Security operation to start soon, 2 key Sadr officials killed

Violence raked the Iraqi capital Monday as the general who will lead Iraqi forces in the coming Baghdad security crackdown took charge and a senior U.S. military official said the much-vaunted joint operation with American forces to curb sectarian bloodshed would start "very soon thereafter."

At least 27 people died in bomb and mortar attacks.

A bomb placed in a garbage bin killed at least eight people and wounded 18 in a central Baghdad neighborhood shortly after noon Monday, police said.

Within minutes two other car bombs blew up in quick succession in the south of the city, killing at least 15 and wounding 60.

Two other people were killed in the capital when a mortar round slammed into a second central Baghdad neighborhood and a bomb hidden in trash exploded on the city's east side, police reported.

Two more people were killed in an explosion in a mainly Christian enclave in southeast Baghdad. Ten were wounded, police said.

Suspected Shiite militiamen also burned down three houses in the largely Sunni al-Amil district in southwest Baghdad. Casualties were not known because police had blockaded the area.

The U.S. military reported the deaths of two American soldiers, both killed on Sunday.

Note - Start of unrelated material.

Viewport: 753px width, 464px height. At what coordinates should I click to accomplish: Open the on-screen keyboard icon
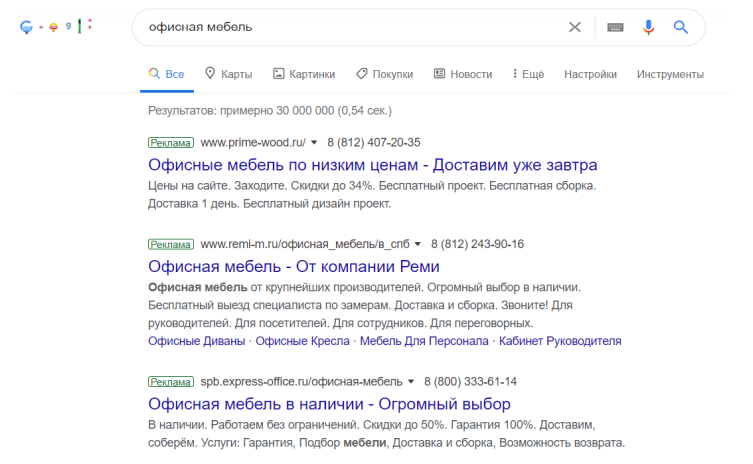click(x=615, y=27)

Elsewhere, two key members of radical anti-American Shiite cleric Muqtada al-Sadr's political and military organization were killed as the top ranks of the organization continue to come under attack from both Sunni insurgents and U.S. and Iraqi forces.

Ali Khazim, who ran al-Sadr's political organization in volatile Diyala province northeast of Baghdad, was killed Sunday by U.S. forces at his home in Howaider village, 20 kilometers (12 miles) east of Baqouba, Saleh al-Ageili, a spokesman for the Sadr Movement's parliamentary bloc, said on Monday. Provincial police confirmed al-Ageili's account.

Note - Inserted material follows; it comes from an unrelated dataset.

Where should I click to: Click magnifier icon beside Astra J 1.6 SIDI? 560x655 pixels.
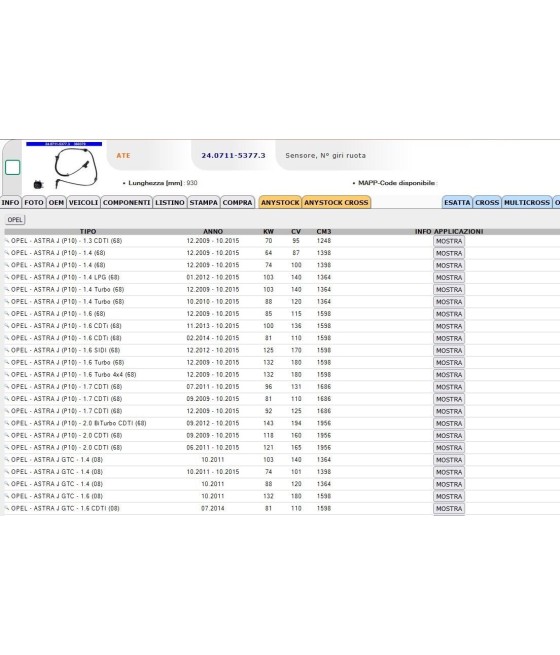7,350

The spokesman said Khazim was stabbed with a bayonet, reports AP.

"What has happened to Khazim is part of the series of provocative acts by the occupation forces against the Sadr movement. The occupation forces know well who are the terrorists and their whereabouts, yet they are targeting our people," al-Ageili told The Associated Press.

The U.S. military said in a statement that Iraqi troops backed by Americans had shot and killed the leader of a rogue Mahdi Army group in Howaider. It did not name Khazim as the victim.

"The suspect is believed to have facilitated and directed numerous kidnappings, assassinations and other violence targeting Iraqi civilians and Iraqi Police. He is reportedly responsible for several attacks against Coalition and Iraqi Forces in the area," the military said.